Rewrite the stretch from "As for toys, it" through "we pushed it." in the recollection of childhood toys below, substituting "cycle shop" for "bike shop".

Supplied text —

— Start —

As for toys, it would have been nice to get a pedal car with a real steering wheel, or a bike. Because of the Depression, though, only Bill Finlay's family could afford to give him a bike (second-hand for $15). I did have a scooter at one time (it was L-shaped: a wheel at each end of a horizontal footstand, and a steering hand-grip atop the vertical support). I also built myself a skate-mobile: the same principle, but made of 2x4s and an apple or orange box. The rest of us could only expect roller skates. Union Hardware skates cost about $1.95, Chicago skates about $2.95. Occasionally we would rent bikes for 10 cents an hour (balloon-tired bikes were 15 cents) from a little bike shop at N. 45th and Woodlawn. We liked to ride around Green Lake, usually twice in an hour, or three times if we pushed it.

— End —

Data segment —
— Start —

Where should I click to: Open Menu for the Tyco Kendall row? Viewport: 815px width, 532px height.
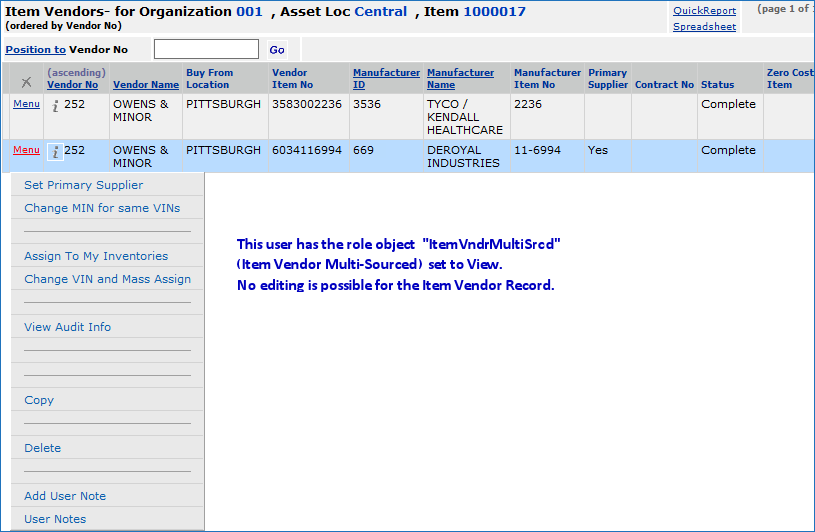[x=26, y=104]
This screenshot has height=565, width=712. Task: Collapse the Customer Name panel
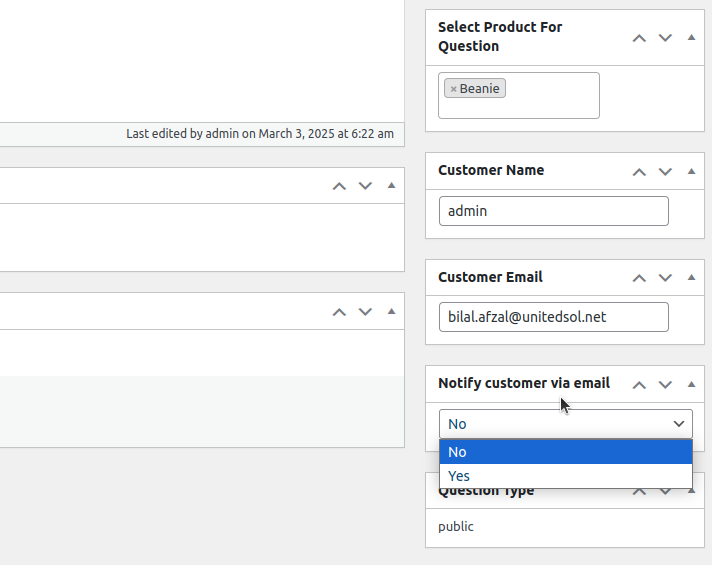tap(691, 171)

— End —

Response —
As for toys, it would have been nice to get a pedal car with a real steering wheel, or a bike. Because of the Depression, though, only Bill Finlay's family could afford to give him a bike (second-hand for $15). I did have a scooter at one time (it was L-shaped: a wheel at each end of a horizontal footstand, and a steering hand-grip atop the vertical support). I also built myself a skate-mobile: the same principle, but made of 2x4s and an apple or orange box. The rest of us could only expect roller skates. Union Hardware skates cost about $1.95, Chicago skates about $2.95. Occasionally we would rent bikes for 10 cents an hour (balloon-tired bikes were 15 cents) from a little cycle shop at N. 45th and Woodlawn. We liked to ride around Green Lake, usually twice in an hour, or three times if we pushed it.